On April 4, the FCO acknowledged teething problems experienced by some applicants. But according to the travel industry, no other country where Teleperformance works, reported any issues with tracking visa applications, passport return delays and misspelling of names. Indeed, shortly before Teleperformance started processing Russian applications HM Passport Office hailed Teleperformance for delivering “excellent customer service” across the world. Later, the British Embassy in Moscow admitted delays to some applications but insisted they accounted for less than 10 per cent of the overall volume.
However, British consular workers on condition of anonymity acknowledged that the situation has hardly improved since April. One particular cause was a new requirement to raise the number of additional checks for visa applications from 30 to 50 per cent. These checks are made in Sheffield and, despite British assurances that sending documents to Sheffield would not slow down the process, it has slowed it down. Irina Tyurina, the spokesperson for the Russian Union of Tourist Industries cannot understand why a change in procedure should cause such long delays.

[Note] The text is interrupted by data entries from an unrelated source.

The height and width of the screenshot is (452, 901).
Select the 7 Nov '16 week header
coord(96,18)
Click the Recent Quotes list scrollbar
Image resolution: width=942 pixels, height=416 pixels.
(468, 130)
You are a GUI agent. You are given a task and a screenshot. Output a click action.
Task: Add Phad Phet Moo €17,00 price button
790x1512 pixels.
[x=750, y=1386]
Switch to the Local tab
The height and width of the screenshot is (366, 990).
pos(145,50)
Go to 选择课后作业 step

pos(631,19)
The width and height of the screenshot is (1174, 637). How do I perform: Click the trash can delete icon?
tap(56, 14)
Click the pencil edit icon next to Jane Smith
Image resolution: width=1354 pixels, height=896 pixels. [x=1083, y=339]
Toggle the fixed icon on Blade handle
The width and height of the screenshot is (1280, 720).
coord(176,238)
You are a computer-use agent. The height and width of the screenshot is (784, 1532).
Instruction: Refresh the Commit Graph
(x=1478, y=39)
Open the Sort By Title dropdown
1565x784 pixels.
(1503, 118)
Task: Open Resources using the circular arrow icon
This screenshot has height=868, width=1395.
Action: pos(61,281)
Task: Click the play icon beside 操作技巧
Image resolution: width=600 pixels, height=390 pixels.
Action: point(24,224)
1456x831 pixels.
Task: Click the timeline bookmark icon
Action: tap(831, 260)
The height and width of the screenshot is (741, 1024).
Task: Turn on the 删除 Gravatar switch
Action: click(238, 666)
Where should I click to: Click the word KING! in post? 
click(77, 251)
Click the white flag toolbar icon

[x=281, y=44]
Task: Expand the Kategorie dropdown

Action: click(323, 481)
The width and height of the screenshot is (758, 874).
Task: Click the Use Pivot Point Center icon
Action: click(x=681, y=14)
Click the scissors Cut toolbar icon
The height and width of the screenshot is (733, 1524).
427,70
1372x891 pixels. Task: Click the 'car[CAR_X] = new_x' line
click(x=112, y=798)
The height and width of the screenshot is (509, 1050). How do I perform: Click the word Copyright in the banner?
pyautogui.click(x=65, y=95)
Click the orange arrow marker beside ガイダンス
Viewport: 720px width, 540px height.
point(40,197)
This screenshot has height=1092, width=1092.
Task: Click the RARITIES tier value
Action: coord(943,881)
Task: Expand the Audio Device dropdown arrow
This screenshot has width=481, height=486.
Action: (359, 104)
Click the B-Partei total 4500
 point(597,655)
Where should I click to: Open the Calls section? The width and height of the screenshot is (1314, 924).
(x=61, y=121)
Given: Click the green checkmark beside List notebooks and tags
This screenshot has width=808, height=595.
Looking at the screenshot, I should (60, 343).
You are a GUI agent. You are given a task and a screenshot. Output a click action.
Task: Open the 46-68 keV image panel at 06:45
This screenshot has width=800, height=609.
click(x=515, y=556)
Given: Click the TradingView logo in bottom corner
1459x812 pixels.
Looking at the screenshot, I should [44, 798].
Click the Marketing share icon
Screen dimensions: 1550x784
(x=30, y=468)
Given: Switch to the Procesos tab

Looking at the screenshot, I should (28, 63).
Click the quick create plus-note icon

Russian tour operators have written to the British Embassy twice since March urging improvements. The FCO reported that it was working hard with Teleperformance to “bring the service back up to our normal standards”. However, the European Tourism Association said on June 19 that “initial predictions that the problems would be solved in a matter of weeks have proven unfounded”. Some passports are being delayed by two to three months. A large group of Russian schoolchildren that applied for British visas in February for travel in March, received their visas on 8 May, missing both March and May school breaks.
One major issue is that passports are returned without a date stamp, which makes it impossible to claim insurance compensation for missed trips. As a result, says the Russian Tour Operators Association, bookings for travel to Britain are down by 30 per cent, representing millions of pounds in lost visitor spending. In response to RBTH's questions, Teleperformance said that the company and the UK Government were completely committed to offering a fast, efficient visa application service for all involved. Neither the Home Office visa service nor Hunduja Global Services responded to RBTH's requests for comment at the time of publication.